Psalm 107, 14 March 2021

‘Let those who are wise consider the steadfast love of God’ (43)

Many threads to a story. ‘Songlines’ exhibition at National Gallery of Australia, Feb 2018.

Many of the psalms include references to widely varying ideas, statements and twists tossed in that at first sight seem to confuse. Sometimes they meld into a tasty, herbal mix: others just coexist, leaving the reader to ponder.

The unifying thread through this song is the various experiences of exiles and refugees, blown to the shores as by variable winds of life. The song recalls with thanks the end of the era of exile in Babylon. It describes the experience of various groups in distress, a theme sharply relevant to today’s disaster areas such as Syria and Myanmar — the full effects of global warming are yet to be seen — and dreams of safer havens.

This week’s reading includes the first few verses celebrating not only divine mercy, but also this veritable melting pot of humanity — “God gathered them from the east and the west”. (v.3)

Then follow 17 to 22 about people afflicted by sickness due to poor choices, or perhaps in tough times like the Israelites enduring privation after escaping from Egypt.

Traditional Provençal names of the winds from all quarters; plaque in Orange, France.

This first song in the final Book V of the psalms recalls the gathering in from all points of the compass of a fragmented and wandering people, hungry and thirsty’. They gain safety under the ‘steadfast love’ of the divine hand. The catalyst may originally have been the deliverance of the Israelites from exile. People are displaced and look for homes

gathered in from the lands, from the east and from the west, from the north and from the south. Some wandered in desert wastes, finding no way to an inhabited town (3, 4)

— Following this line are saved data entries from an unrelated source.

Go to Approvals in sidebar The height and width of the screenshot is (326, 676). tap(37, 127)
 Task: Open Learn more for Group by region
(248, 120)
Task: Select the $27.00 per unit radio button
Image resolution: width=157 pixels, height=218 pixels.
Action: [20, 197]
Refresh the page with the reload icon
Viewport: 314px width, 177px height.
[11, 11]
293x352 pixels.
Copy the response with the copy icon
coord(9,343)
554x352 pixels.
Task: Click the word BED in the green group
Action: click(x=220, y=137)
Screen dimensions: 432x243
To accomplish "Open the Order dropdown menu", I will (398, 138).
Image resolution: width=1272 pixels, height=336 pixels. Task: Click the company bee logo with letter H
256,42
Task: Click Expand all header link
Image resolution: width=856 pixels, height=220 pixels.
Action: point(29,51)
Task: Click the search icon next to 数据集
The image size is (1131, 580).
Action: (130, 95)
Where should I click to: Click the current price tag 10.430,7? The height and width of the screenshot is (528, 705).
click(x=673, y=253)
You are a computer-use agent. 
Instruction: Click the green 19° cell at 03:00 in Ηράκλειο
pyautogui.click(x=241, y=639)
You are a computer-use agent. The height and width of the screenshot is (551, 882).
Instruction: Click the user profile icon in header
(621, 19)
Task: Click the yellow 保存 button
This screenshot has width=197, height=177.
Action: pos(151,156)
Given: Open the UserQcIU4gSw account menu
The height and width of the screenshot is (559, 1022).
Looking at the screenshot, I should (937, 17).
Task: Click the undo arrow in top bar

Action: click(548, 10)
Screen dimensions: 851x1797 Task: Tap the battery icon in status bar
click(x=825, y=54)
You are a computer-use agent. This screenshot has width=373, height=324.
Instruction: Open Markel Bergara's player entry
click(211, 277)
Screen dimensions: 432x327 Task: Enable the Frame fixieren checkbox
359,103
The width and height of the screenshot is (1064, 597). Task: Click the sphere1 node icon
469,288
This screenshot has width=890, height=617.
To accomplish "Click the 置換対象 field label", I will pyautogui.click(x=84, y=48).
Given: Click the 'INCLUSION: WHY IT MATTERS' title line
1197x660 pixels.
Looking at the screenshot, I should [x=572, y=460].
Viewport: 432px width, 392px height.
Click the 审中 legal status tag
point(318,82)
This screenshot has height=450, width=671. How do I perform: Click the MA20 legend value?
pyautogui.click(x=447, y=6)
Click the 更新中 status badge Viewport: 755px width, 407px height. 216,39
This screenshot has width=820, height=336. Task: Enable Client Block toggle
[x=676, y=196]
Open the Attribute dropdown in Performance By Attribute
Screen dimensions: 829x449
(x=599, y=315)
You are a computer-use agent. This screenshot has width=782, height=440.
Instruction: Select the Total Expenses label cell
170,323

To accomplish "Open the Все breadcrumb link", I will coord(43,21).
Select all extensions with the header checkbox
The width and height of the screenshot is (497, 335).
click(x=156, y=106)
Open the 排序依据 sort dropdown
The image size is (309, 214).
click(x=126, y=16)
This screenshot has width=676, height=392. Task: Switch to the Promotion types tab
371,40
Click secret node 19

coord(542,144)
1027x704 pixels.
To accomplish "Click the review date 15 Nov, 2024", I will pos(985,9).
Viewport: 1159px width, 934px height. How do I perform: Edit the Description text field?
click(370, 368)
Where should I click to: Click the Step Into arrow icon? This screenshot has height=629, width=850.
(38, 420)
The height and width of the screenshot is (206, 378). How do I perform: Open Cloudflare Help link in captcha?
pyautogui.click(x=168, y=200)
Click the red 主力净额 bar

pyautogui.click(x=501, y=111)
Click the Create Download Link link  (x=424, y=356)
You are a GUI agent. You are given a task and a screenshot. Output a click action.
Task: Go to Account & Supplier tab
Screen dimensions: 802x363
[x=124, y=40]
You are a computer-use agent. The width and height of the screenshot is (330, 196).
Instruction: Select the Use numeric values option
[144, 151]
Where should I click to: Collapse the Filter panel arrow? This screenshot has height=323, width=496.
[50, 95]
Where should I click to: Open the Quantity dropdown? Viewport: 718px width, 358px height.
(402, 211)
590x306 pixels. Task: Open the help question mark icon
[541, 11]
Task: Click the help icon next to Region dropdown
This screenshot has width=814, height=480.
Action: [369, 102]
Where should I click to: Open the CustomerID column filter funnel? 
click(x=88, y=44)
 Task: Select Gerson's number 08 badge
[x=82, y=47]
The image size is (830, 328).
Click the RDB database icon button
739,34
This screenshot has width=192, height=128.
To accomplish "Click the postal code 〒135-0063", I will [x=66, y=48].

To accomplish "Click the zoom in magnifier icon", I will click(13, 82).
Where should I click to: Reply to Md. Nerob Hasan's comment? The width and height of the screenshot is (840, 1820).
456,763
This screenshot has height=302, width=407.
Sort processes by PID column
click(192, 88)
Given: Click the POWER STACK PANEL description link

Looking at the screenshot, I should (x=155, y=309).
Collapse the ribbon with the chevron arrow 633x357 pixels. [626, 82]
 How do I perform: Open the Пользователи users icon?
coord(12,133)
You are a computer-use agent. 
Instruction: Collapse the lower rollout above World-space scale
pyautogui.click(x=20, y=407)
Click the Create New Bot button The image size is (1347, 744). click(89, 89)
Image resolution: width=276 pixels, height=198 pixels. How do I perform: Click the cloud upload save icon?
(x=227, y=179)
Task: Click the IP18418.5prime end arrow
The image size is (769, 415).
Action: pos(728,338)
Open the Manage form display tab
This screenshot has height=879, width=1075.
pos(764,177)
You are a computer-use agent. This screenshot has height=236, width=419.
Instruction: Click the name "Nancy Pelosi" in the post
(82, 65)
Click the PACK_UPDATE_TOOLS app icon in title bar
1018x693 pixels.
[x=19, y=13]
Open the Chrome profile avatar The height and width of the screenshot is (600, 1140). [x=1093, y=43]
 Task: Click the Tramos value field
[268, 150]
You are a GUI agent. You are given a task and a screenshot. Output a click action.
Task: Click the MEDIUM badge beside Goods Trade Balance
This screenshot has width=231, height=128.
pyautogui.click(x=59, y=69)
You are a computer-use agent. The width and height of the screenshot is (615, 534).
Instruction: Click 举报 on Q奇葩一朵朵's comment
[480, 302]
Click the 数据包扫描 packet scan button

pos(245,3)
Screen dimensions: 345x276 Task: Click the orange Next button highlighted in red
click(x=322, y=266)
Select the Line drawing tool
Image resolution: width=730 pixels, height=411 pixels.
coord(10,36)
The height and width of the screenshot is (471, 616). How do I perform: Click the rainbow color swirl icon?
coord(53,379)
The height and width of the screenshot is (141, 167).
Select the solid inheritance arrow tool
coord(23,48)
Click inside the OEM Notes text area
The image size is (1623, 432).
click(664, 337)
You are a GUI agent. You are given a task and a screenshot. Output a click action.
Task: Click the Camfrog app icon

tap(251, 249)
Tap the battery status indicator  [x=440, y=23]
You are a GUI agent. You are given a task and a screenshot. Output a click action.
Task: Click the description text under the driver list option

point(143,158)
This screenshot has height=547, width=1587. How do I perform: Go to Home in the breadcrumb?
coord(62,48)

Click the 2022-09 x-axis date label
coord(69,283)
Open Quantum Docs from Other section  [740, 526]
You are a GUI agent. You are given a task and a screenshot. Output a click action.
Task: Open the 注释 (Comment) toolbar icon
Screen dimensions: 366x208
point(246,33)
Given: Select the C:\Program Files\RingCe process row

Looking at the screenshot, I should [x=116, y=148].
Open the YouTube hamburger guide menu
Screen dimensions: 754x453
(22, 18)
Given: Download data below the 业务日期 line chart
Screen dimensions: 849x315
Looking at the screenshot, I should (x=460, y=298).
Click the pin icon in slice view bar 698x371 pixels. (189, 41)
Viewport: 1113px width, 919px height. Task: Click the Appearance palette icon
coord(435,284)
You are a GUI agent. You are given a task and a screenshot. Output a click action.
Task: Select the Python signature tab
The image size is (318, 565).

This picture remains sharply relevant to the present days of displaced persons, fragmented and suffering families and even tribes seeking a refuge in troubled places of the world. Steadfast love and mercy are much needed against rising fears and harsh responses. The song goes on to enumerate other crises, storms at sea and sickness, in which comforting divine love is to be found and acknowledged in praise.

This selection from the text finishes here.